1. Sehari sebelum dimulai.

65 8 4
                                    

Bahagia itu bukan barang, bahagia adalah perasaan. Absurd dan tak ternilai.

****

Aya, perempuan berumur dua puluh sembilan tahun itu, hanya bisa terbengong ketika seorang teman kantornya membahas bagaimana nikmatnya malam pertama setelah mereka menikah. Ia mencoba membayangkan setiap ucapan-ucapan yang keluar dari mulut Sharen, tetapi otaknya belum sampai untuk membahas seberapa nikmat, poor you Aya. Sharen tampak berapi-api menceritakan suasana malam pertamanya yang justru mengundang gelak tawa dari laki-laki bernama Vero.

"Bengong aja lo, Ya." Aya yang dari tadi hanya diam merasa terpanggil ketika namanya disebut oleh Vero.

"Tau ah lo, Ya. Buru nikah gih, nikmat banget, Aya." Ini Sharen yang turut berkomentar menyambung ucapan Vero.
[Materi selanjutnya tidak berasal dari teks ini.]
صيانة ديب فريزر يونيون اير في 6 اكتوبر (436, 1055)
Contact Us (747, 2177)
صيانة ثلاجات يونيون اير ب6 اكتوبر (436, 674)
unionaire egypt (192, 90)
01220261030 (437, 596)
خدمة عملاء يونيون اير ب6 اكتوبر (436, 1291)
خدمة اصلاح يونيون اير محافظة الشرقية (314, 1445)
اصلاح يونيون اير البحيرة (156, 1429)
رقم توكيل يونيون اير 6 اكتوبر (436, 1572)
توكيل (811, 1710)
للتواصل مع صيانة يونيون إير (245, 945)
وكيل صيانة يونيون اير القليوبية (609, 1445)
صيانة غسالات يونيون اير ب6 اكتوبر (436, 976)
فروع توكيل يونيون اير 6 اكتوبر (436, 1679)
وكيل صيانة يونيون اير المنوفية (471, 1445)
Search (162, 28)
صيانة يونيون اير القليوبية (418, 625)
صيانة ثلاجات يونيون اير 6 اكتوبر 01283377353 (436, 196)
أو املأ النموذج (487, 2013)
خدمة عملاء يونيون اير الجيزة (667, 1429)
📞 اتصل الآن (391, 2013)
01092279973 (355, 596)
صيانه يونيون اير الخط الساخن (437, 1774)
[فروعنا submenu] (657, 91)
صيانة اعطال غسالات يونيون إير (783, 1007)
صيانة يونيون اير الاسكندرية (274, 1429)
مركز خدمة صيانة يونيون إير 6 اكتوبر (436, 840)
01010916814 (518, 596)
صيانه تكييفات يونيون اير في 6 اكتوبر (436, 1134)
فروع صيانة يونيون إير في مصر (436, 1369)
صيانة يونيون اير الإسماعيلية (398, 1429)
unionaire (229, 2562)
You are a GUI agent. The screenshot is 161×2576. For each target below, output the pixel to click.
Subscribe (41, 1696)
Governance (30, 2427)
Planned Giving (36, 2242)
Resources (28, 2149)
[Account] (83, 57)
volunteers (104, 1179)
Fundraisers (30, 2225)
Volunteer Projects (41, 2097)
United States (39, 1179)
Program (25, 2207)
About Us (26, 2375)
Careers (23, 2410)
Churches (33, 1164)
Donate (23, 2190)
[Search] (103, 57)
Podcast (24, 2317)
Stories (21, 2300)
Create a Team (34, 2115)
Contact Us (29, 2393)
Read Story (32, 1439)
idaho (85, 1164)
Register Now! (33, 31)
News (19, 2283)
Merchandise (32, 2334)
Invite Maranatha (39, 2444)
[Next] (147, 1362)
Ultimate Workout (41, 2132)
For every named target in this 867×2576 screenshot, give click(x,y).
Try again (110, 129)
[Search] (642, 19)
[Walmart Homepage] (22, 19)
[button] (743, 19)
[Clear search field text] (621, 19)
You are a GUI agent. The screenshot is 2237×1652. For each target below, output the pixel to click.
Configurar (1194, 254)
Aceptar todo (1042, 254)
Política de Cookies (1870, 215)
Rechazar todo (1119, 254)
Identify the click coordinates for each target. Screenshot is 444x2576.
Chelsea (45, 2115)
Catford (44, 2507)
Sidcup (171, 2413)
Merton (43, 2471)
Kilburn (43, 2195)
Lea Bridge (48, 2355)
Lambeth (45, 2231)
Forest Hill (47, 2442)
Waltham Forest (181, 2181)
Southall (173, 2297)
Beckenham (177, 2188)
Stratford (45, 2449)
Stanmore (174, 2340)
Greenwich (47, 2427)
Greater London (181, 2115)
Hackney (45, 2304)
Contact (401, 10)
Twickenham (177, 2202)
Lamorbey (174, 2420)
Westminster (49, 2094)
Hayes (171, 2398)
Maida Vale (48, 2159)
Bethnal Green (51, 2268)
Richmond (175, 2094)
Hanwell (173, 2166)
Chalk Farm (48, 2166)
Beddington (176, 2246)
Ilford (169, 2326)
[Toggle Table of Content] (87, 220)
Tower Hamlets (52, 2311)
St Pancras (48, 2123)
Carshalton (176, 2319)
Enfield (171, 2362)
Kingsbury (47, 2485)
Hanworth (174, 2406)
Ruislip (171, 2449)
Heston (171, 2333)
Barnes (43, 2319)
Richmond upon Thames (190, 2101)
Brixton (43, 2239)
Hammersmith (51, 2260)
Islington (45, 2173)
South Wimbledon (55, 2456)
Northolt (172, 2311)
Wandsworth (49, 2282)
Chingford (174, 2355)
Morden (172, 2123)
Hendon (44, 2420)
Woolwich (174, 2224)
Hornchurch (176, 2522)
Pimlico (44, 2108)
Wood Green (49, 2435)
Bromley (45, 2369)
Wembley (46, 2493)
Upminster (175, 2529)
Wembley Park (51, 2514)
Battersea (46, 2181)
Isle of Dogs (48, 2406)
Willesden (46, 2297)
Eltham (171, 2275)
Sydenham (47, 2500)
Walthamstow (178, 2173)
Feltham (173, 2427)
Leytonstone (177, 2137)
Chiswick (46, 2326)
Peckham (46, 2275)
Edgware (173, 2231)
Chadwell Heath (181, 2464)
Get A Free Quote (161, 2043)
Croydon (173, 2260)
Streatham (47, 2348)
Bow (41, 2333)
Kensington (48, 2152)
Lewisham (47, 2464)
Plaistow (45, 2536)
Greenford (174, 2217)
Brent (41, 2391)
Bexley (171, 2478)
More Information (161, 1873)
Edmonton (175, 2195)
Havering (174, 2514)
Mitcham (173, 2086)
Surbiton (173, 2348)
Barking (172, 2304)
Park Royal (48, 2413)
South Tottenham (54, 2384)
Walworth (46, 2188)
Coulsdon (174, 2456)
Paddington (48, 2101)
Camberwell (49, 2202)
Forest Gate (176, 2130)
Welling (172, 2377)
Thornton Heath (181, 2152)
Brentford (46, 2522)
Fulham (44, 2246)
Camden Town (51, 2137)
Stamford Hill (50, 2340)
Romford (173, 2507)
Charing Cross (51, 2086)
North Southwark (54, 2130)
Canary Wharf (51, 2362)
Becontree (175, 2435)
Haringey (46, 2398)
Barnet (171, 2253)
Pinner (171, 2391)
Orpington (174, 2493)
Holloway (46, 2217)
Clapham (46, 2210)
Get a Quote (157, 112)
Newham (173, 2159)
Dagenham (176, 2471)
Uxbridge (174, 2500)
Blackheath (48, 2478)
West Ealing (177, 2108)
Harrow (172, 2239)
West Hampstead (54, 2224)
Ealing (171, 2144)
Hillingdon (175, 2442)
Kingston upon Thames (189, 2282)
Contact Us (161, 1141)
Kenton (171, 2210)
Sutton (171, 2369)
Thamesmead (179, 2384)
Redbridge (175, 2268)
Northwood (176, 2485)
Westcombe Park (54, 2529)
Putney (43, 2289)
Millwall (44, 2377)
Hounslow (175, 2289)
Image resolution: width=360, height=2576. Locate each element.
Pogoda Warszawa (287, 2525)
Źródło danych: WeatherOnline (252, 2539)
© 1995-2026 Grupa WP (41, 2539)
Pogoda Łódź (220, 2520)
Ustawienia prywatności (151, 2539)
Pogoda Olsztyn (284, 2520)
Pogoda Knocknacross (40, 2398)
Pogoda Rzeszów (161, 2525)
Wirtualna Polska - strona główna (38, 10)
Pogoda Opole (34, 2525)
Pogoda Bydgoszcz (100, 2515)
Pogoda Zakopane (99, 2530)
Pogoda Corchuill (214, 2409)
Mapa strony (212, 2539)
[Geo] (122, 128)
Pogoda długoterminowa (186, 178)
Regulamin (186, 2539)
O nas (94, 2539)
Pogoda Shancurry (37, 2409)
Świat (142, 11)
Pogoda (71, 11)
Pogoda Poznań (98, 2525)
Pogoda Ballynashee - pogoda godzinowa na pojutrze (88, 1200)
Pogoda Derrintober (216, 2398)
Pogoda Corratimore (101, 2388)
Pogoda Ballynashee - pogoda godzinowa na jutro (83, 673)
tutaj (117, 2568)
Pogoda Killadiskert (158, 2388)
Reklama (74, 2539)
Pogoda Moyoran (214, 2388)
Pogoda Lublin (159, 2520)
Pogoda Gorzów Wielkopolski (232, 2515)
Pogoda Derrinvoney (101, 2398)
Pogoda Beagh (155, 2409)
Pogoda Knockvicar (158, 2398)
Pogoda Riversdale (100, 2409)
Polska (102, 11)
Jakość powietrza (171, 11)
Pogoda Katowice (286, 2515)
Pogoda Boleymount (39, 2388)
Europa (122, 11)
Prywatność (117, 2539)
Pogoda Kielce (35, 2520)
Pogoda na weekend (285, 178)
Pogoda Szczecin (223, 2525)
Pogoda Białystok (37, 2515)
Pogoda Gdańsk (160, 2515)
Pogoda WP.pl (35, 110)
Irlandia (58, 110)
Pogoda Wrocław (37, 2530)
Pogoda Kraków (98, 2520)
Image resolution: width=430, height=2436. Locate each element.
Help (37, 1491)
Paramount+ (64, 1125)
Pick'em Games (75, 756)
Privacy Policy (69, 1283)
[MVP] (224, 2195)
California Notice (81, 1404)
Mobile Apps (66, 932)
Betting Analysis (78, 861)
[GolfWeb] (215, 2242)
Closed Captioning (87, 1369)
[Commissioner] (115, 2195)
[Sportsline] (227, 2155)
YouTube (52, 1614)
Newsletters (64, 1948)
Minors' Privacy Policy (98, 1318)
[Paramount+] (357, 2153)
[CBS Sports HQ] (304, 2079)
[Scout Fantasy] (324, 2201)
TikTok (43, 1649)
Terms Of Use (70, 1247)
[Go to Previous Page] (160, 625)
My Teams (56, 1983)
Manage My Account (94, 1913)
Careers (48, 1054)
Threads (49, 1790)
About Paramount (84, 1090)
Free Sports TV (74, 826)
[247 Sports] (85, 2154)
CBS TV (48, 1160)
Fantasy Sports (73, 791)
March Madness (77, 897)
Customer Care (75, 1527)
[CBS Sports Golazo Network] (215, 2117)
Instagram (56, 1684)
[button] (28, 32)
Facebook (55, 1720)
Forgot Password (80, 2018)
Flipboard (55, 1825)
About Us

"Mentang-mentang baru nikah lo, nggak usah pamer." Aya mencebik dengan bibir mengerucut tak suka.

Aya tidak tersinggung dengan ucapan teman-temannya itu, pasalnya mereka sudah tahu satu sama lain karakter masing-masing. Aya hanya kesal saja Vero dan Sharen bersekutu untuk menyerangnya dengan membawa status pernikahan. Beginilah nasib di ruangan kantornya ketika ia sendiri yang belum menikah.

"Udah, nanti Aya nggak fokus kerja gara-gara kalian." Itu suara mbak Fallen, perempuan yang menjadi atasan mereka.

Aya mengernyit tajam menatap Fallen yang tiba-tiba membelanya. Biasanya perempuan itu akan menyanjung lalu menjatuhkan dirinya sejatuh-jatuhnya. Aya sudah menyiapkan kasur ketika beberapa saat lagi Fallen akan segera menjatuhkannya.

"Makanya, Ya. Punya pacar tu dibilangin mau serius atau nggak. Kalau nggak mau kamu bisa cari yang lain. Sekali-kali ancam cowok kamu biar segera nikahin. Nggak bosen apa pacaran mulu," komentar Fallen sambil tertawa menyikut Varo.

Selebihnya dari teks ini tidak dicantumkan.